Appendix D: Further Reading

To continue learning about the VisualVM APIs, you are recommended to consult the following resources:

  1. Get the VisualVM Javadoc. API documentation for VisualVM 1.3.7 can be found here.
  2. VisualVM Developer FAQ. A complete list of typical questions that can be asked in relation to the VisualVM APIs, together with many code samples that answer them.
  3. VisualVM Sources. If you read the VisualVM sources, you will be able to answer several of your API implementation questions. For example, you can find several pluggable views in the sources that you can learn from when creating your own pluggable views.
  4. VisualVM Plugins. When you download the VisualVM sources, you will find that you have also downloaded the sources of a set of plugins. You can inspect these plugins and learn from them. Treat them as samples. At the time of writing, the plugins bundled with the sources are as follows:

    • GlassFish.
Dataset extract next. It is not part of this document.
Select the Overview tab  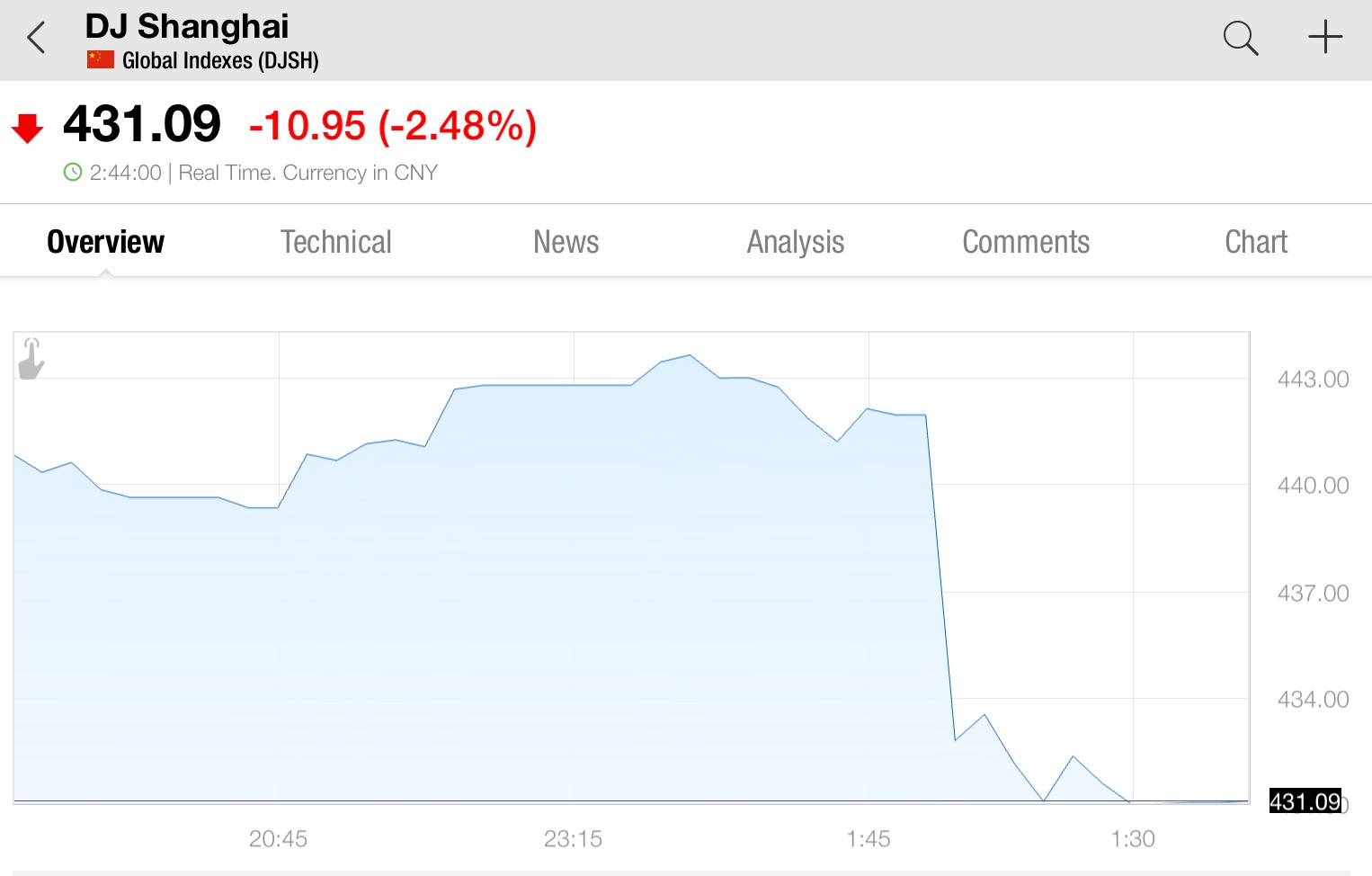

This plugin provides a new application type for the GlassFish server. A new application type node is created for each running GlassFish instance. All deployed applications are represented by subnodes, with further subnodes for each servlet in the application. Furthermore, tabs specific to each server instance, application, and servlet are also provided.
    • MBeans. This plugin provides a new tab for all applications that have JMX enabled. The information provided in the tab is exactly the same as the information provided by the MBeans tab in the JDK's JConsole application.
    • JConsole. This plugin makes VisualVM receptive to JConsole plugins, so that investment in JConsole plugins is not lost when you transfer from JConsole to VisualVM.
  5. Blog entries by Geertjan Wielenga. Geertjan is the technical writer responsible for documenting the VisualVM APIs. While learning about the VisualVM APIs, he wrote a series of blog entries about the VisualVM APIs he was learning about.
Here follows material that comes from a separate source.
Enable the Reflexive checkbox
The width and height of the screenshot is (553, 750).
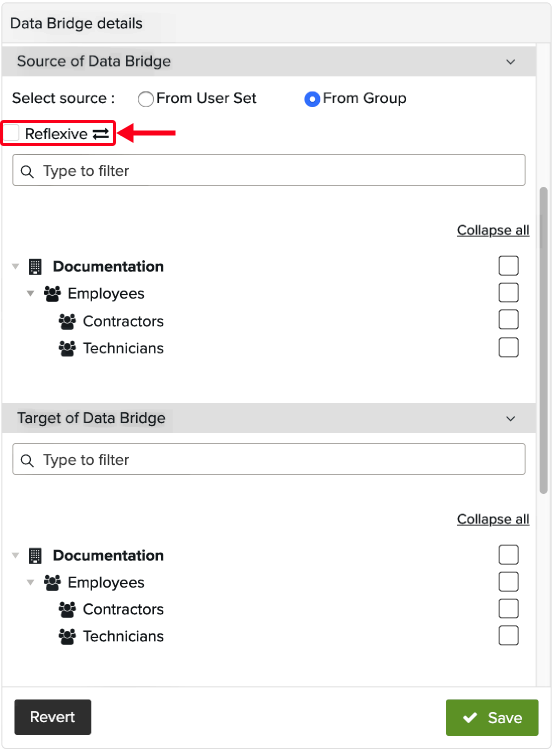point(11,133)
    Note: Several APIs have changed since these blog entries were written, but they should at least give you an idea of what is involved in each particular scenario described.
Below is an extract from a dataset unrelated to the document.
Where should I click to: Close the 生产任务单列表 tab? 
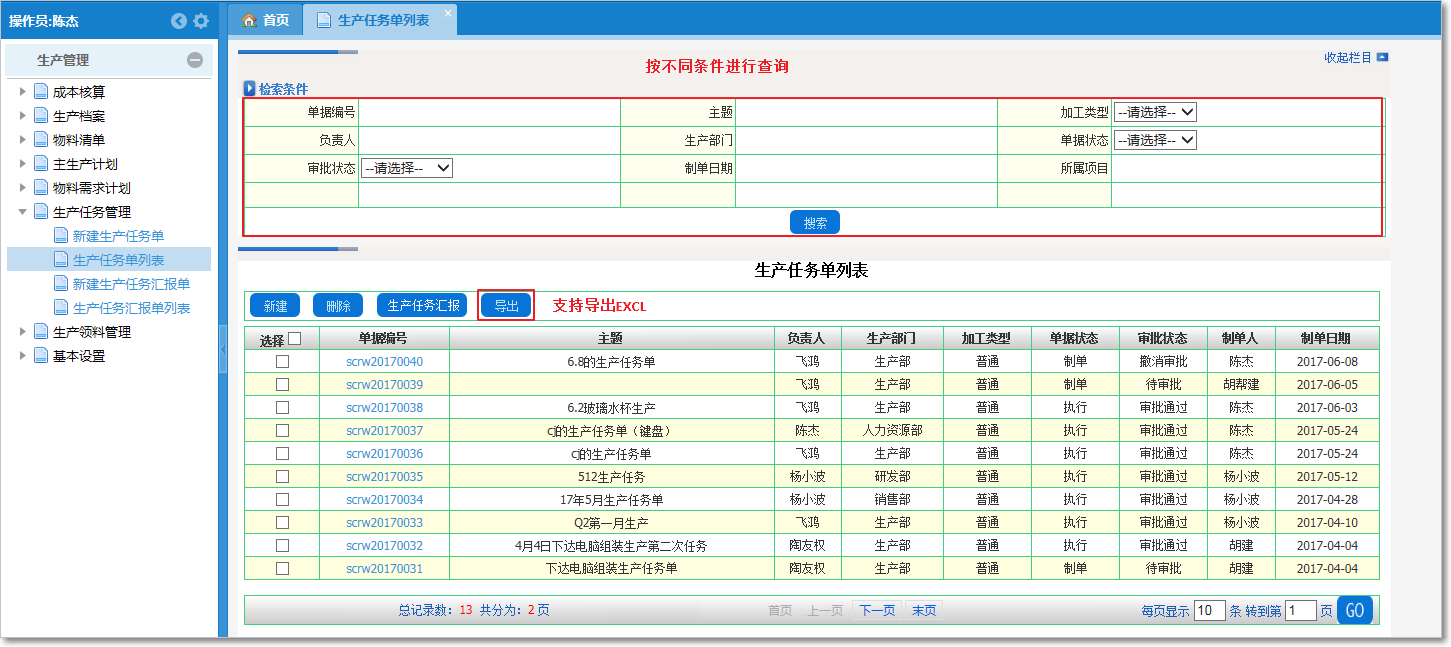pyautogui.click(x=447, y=13)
    The relevant blog entries are as follows:

    • Getting Started Extending VisualVM (Part 1). Here you create your first tab extension. You discover that VisualVM tabs are broken down into master views, master view configurations, and detail views. That blog entry is reproduced in the "Hello World" section of this tutorial.
    • Getting Started Extending VisualVM (Part 2). Here you create an application type extension, with a subtab extension within the Overview tab and a menu extension, both specifically for the application type.
    • Getting Started Extending VisualVM (Part 3). Here you are introduced to application type subnodes and you are referred to the GlassFish plugin for related source code.
    • Getting Started Extending VisualVM (Part 4). Here the extendability of the "Overview" tab, "Monitor" tab, and "Threads" tab are highlighted. In addition, you are shown how to make your own tabs extendable.
    • Getting Started Extending VisualVM (Part 5). Here the extendability of the "Host" data source is discussed. Code is provided for adding a tab to the Localhost view and a subtab to its Overview tab.
    • Getting Started Extending VisualVM (Part 6). Here you learn a lot about the primary actors of VisualVM—data sources. In addition, you are shown all the code that you need for creating your own data source.
    • Getting Started Extending VisualVM (Part 7). Here you find out how to create a tab for comparing data from multiple instances of the same data source type. In this case, the tab contains the system properties (or JVM arguments) of all the running Java applications, at the same time.